June 3, 2007

Fred the pig

Posted in animal advocacy, hunting, veganism at 3:56 am by nevavegan

There was a story on the news recently about a young boy named Jamison Stone who shot and killed a half ton hog. What we learned later was that this was a canned hunt, and Fred the hog (yes, he had a name) had been raised like a pet. He loved and trusted people and didn’t understand that they could turn on him. He was later sold to a “game reserve” where people pay to hunt tame animals so they can get easy trophies.

The boy who shot Fred shot him several times over the course of three hours, while chasing the wounded hog through underbrush in the fenced enclosure from which Fred could not escape. Fred died a slow, agonizing death, becoming weaker, bleeding, trying desperately to stay alive as he was shot over and over.

To most people this should be heartbreaking.

My father is a hunter and has hunted my entire life. He also dislikes hunts that strike him as unfair. He’s about “sportsmanship.” While I was growing up he confronted other hunters that broke laws to make hunting easier, such as putting out salt licks to attract deer and then shooting them when they come to get the salt. He also argued against “spotlighting” where men would drive trucks at night to places where the deer congregated, sources of water usually. Then they would turn their headlights on suddenly. The deer would be stunned by the bright light and freeze in place, so they could be shot before they even tried to run.

In truth, all hunting is unfair of course, because humans use guns. If you want to be fair, try to chase down a cow and then bite her to death with your own teeth, or claw her with your fingernails. Because that’s natural, right? But that’s a whole different issue.

I haven’t had a chance to talk to my Dad about Fred, but I’m pretty sure he wouldn’t like it. He would say it’s wrong to teach an animal to trust and love humans, only to chase him on a harrowing hunt, as he slowly bleeds to death. That kind of thing is just wrong.

But anyone who feels uncomfortable at the thought of Fred’s death should know this. Even with a slow painful, three-hour death, he had it better than nearly every other pig out there. The ham on a sandwich came not from a canned hunt, it came from a pig who was born into confinement and misery and lived in misery his entire life, start to finish. Then he rode on a truck, crammed to the point of injury with other pigs to a terrifying slaughter house, where his slaughter was not gentle or humane, but likely painful and bloody.
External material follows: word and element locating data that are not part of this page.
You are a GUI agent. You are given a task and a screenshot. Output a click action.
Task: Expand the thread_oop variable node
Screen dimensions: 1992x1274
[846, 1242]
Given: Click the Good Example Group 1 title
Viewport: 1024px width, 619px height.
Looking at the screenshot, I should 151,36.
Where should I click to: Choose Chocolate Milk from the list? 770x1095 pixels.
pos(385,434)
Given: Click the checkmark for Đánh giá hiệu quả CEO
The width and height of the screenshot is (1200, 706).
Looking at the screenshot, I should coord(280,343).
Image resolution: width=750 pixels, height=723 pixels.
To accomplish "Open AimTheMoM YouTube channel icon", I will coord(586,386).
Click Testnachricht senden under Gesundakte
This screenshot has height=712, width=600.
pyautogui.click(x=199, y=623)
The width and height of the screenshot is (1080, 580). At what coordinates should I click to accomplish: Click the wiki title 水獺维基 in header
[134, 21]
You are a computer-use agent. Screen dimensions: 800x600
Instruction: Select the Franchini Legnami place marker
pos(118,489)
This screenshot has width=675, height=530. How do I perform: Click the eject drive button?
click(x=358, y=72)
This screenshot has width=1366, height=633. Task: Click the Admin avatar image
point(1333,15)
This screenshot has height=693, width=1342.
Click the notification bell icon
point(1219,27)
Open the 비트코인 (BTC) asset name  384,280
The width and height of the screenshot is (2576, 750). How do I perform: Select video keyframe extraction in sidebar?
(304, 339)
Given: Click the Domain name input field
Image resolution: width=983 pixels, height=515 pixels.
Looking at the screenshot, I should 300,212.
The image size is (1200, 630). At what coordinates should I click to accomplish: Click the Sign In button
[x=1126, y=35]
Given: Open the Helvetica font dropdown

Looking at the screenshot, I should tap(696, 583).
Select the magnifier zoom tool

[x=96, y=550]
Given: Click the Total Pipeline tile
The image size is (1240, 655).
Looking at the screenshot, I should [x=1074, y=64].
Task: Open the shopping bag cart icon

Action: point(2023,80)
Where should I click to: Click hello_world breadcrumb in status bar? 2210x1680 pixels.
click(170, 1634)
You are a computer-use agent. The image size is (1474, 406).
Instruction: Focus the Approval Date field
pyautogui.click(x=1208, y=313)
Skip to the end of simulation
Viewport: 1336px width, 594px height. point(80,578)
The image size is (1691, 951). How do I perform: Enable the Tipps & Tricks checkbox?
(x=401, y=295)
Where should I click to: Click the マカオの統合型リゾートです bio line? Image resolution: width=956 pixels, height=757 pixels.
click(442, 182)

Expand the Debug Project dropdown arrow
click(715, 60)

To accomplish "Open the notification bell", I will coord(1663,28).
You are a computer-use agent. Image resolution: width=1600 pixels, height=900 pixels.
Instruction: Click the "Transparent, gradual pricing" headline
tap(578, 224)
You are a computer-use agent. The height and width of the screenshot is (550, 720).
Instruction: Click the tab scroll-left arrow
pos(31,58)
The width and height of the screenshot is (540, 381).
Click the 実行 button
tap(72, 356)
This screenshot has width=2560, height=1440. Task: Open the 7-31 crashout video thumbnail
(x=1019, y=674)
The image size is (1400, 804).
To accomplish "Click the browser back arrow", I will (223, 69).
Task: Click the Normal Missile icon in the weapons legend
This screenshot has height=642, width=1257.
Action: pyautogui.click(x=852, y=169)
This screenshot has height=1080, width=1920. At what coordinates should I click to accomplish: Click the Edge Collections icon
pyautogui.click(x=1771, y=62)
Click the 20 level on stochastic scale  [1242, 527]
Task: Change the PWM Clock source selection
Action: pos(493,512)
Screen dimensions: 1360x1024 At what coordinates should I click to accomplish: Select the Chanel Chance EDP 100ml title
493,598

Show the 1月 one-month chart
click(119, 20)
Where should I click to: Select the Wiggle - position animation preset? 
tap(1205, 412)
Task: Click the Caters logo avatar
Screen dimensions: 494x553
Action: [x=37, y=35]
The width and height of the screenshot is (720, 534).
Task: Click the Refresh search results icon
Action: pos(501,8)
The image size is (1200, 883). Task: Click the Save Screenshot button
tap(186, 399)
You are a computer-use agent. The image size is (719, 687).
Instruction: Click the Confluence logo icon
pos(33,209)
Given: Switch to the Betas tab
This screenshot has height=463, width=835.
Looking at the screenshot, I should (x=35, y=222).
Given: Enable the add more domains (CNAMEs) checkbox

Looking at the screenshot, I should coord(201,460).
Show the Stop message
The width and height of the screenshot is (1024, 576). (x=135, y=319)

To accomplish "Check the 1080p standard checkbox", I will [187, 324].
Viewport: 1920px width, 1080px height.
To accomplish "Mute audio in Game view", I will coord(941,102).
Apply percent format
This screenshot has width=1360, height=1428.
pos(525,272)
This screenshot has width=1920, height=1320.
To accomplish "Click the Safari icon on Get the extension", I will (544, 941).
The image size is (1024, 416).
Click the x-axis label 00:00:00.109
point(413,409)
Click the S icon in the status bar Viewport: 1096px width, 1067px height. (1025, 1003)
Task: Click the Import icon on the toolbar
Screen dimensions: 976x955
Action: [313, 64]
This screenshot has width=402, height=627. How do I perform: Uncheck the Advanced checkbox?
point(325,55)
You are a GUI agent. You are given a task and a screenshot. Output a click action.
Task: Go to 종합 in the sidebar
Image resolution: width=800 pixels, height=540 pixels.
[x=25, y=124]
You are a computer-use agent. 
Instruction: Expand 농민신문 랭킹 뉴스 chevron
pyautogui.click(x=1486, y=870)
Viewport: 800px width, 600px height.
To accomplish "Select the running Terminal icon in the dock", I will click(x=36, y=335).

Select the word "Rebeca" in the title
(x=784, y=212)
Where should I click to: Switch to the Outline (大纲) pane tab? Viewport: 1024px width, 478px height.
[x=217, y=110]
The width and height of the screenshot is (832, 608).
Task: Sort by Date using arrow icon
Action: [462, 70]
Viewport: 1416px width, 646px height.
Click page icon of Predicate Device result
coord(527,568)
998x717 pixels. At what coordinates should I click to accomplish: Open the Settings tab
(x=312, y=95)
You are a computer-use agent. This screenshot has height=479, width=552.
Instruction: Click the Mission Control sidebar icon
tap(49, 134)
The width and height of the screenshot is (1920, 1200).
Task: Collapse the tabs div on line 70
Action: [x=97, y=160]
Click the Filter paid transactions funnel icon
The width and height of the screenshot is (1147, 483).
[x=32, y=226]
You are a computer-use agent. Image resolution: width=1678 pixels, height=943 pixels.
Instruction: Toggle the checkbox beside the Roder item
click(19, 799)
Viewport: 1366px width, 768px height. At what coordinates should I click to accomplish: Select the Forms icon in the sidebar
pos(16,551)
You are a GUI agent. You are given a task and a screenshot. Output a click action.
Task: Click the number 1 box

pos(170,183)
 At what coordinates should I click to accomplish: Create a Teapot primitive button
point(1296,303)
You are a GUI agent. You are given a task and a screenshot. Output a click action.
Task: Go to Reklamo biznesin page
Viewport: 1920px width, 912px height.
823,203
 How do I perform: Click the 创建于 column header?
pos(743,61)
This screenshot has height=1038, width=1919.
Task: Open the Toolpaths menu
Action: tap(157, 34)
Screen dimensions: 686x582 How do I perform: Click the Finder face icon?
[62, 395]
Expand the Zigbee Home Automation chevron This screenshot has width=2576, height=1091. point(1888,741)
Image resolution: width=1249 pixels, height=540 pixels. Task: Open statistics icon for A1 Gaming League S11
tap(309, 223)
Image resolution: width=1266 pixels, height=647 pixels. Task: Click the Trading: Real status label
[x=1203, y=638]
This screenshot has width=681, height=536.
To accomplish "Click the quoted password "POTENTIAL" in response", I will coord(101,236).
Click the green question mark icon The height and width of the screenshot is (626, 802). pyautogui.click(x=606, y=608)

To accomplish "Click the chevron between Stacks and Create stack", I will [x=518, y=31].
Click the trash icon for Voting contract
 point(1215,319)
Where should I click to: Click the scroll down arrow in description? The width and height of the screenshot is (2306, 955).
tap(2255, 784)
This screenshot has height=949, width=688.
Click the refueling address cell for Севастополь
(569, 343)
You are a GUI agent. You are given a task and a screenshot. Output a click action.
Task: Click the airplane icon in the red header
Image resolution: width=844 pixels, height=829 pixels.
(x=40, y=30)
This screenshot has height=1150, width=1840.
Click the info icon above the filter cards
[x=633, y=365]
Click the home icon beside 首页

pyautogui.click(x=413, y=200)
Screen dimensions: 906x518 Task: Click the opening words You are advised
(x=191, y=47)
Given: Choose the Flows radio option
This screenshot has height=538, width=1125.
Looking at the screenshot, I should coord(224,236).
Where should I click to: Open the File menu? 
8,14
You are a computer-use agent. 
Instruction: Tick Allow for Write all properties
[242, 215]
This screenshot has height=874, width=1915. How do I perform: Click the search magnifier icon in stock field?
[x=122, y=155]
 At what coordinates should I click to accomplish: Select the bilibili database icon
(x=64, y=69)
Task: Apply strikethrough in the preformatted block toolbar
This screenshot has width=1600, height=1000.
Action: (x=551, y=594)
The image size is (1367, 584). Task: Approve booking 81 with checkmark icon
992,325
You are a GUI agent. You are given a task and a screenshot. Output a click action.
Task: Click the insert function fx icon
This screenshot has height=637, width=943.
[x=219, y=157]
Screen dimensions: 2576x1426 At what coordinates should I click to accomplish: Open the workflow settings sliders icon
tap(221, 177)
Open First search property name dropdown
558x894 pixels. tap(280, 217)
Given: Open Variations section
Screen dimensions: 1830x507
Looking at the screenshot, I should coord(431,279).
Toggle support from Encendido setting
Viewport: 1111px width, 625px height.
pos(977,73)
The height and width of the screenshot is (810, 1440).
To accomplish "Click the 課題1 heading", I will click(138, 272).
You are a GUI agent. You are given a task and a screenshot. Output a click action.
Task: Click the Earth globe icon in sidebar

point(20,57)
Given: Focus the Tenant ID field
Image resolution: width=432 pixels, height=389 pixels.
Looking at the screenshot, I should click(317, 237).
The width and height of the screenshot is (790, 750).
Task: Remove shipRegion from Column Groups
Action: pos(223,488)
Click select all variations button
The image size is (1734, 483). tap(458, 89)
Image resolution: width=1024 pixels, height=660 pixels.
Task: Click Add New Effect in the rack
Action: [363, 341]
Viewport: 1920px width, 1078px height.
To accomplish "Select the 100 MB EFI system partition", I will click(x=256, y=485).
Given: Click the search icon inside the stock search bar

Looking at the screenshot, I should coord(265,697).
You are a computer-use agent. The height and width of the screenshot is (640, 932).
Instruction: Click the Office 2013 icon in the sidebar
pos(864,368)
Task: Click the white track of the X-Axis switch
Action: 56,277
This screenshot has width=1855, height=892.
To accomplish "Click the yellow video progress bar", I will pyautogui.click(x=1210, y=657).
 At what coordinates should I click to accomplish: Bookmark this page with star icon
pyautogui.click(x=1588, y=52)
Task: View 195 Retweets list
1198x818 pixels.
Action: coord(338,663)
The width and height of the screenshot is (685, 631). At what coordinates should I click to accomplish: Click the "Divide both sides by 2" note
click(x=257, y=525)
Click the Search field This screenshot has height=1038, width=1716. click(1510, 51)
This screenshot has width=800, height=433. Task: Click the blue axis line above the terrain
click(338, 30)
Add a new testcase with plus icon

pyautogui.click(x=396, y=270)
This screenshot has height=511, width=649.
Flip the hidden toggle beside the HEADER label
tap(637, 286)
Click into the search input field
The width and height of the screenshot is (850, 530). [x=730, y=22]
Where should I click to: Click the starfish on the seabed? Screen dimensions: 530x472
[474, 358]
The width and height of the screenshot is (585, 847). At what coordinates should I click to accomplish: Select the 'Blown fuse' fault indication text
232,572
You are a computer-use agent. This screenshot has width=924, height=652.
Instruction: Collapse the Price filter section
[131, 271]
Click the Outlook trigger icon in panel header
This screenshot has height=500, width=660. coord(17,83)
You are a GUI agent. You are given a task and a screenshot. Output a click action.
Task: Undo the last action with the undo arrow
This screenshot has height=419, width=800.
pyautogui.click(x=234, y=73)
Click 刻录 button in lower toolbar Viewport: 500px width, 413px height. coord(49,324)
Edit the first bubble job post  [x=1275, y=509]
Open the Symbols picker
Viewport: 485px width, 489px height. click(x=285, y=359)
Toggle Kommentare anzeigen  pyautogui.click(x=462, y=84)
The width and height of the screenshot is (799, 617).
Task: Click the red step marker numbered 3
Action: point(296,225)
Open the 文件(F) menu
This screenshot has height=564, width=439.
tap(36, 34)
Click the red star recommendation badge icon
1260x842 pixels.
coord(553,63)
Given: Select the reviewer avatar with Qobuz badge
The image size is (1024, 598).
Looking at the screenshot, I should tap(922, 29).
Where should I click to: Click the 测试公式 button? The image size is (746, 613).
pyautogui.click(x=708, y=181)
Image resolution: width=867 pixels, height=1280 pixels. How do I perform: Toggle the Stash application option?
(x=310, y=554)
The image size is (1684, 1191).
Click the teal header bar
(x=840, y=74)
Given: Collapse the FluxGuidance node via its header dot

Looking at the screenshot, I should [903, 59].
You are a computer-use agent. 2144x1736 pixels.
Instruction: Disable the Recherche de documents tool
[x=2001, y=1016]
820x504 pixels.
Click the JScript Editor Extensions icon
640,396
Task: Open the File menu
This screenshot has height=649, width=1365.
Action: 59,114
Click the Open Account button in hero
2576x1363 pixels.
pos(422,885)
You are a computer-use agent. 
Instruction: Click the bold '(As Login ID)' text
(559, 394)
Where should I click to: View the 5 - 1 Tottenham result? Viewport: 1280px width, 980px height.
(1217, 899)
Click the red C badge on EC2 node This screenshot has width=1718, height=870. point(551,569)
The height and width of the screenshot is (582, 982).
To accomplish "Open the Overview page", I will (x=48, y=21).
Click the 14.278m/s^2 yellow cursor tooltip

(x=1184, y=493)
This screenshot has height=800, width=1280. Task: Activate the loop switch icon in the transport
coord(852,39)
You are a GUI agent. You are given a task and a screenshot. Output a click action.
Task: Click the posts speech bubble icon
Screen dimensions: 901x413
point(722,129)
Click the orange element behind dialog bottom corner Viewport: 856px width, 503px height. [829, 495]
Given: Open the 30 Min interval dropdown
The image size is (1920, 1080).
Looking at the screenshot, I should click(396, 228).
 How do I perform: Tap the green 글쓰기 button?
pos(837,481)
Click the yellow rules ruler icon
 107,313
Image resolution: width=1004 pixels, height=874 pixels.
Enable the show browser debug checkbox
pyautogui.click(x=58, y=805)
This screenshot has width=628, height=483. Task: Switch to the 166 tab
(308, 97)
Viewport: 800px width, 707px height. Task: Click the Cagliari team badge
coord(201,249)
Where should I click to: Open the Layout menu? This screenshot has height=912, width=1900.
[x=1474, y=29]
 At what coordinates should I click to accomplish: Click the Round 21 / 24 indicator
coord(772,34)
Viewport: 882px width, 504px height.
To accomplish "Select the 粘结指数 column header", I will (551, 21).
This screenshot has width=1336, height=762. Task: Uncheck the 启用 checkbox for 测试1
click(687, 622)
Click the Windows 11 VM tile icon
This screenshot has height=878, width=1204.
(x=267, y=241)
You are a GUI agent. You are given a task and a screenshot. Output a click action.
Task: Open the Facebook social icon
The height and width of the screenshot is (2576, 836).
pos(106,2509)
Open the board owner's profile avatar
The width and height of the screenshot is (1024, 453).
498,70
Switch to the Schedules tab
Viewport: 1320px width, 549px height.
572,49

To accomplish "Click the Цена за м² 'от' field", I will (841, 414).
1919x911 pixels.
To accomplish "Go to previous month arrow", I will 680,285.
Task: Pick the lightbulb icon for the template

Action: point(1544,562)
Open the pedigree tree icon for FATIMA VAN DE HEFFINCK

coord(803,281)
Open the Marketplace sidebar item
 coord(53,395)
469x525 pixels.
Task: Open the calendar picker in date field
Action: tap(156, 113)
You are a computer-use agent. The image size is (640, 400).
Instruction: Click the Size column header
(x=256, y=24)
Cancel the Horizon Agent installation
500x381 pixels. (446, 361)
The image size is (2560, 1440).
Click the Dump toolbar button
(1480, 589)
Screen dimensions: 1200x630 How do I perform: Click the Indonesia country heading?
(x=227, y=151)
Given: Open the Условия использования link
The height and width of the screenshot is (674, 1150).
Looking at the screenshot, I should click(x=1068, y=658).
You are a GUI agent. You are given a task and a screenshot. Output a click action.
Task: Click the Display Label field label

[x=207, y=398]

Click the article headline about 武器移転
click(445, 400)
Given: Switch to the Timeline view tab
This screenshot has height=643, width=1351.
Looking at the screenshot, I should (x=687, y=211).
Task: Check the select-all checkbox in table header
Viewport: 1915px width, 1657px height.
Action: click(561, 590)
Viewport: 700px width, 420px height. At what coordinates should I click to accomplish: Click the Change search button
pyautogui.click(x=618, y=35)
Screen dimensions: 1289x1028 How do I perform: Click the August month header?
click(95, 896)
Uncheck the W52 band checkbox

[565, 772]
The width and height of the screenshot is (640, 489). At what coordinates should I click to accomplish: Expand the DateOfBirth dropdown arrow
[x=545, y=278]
Pigs have incredibly sensitive noses, noses that let them seek out delicate truffles growing underground, a scent the human nose cannot detect. So I imagine they can smell the overwhelming stench of death as the truck pulls up to the slaughterhouse, and they’re forced with electric prods to walk to their own deaths.

Can killing another for our own purposes ever be fair? Can it ever be humane? Whether that purpose is the “thrill of the hunt” or because we like some bacon in the morning?

Fred’s death is the perfect opportunity to go back to the core of the issue. So long as we own living creatures and treat them as objects for our own purposes, we are not any different from the boy who shot Fred, or his father who brought him to the canned hunt, or his relatives who watched Fred’s agony and did nothing. As long as animals are simply means to our own ends, then any cruelty we heap on them will be tolerated. Because we cannot both objectify and protect. We cannot both use and respect. We cannot both kill and be kind at the same time.